** Text shown **

--- --- ---

Despite Sixth Circuit approval of existing execution protocol, Ohio Gov Mike DeWine signals his plans to delay another scheduled execution

Despite having many execution dates scheduled, Ohio has not completed an execution in more than a year because of concerning about lethal injection problem that prompted outgoing Gov John Kasich and new Gov Mike DeWine to keep pushing back executions dates. But after a Sixth Circuit ruling blessed the state's reliance on the drug midazolam in its execution protocol (details here), I had thought the Buckeye state might seek to restart its machinery of death. But this new local article, headlined "Gov. Mike DeWine says Ohio’s next scheduled execution will ‘probably’ be delayed," suggests the state will not likely go forward with an execution planned for December. Here are the details:

Gov. Mike DeWine indicated Friday that he will delay yet another upcoming Ohio execution, citing — as he has with past postponements — problems with finding lethal-injection drugs.  DeWine told reporters Friday that it’s “highly unlikely” that the execution of murderer James Galen Hanna will proceed as planned on Dec. 11. “That’s probably not going to happen,” the Greene County Republican said.

--- --- ---

** Things to do **
1. Please write out the part of the post on Ohio's delayed executions starting with "Gov. Mike DeWine indicated" and going on through "County Republican said.".
2. Carry on the post about Ohio's delayed executions from where it stops.

** Data extracts **
--- --- ---

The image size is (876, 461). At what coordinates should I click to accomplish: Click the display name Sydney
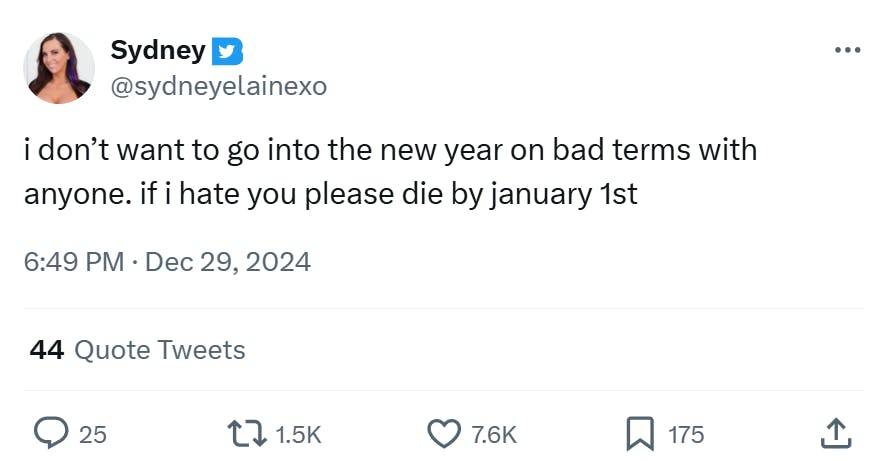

--- --- ---

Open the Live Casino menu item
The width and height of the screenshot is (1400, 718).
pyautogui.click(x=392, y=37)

--- --- ---

** Set of answers **
1.
Gov. Mike DeWine indicated Friday that he will delay yet another upcoming Ohio execution, citing — as he has with past postponements — problems with finding lethal-injection drugs.  DeWine told reporters Friday that it’s “highly unlikely” that the execution of murderer James Galen Hanna will proceed as planned on Dec. 11. “That’s probably not going to happen,” the Greene County Republican said.

2.
DeWine noted the state’s ongoing issues with finding a pharmaceutical company willing to sell drugs for use in executions. The governor repeated his concern that if companies find that Ohio used its drugs to put people to death, they will refuse to sell any of its drugs (not just the ones used in executions) to the state.  That would endanger the ability of thousands of Ohioans — such as Medicaid recipients, state troopers, and prison inmates — to get drugs through state programs. “We are in a very difficult situation,” DeWine said Friday.

The governor didn’t say how long he might delay the execution date for Hanna, a Warren County resident who fatally stabbed a cellmate with a paintbrush handle in 1997.  If Hanna’s execution date is pushed back, the next death-row inmate set to die is Kareem M. Jackson on Jan. 16, 2020.  Jackson was initially scheduled to be put to death in July, but earlier this year DeWine moved back the execution dates for Jackson and two other condemned inmates.

Late last month, the governor moved back the execution date of murderer Cleveland Jackson from Nov. 13 to Jan. 13, 2021 after the Ohio Supreme Court’s disciplinary arm filed a complaint alleging that his lawyers abandoned him.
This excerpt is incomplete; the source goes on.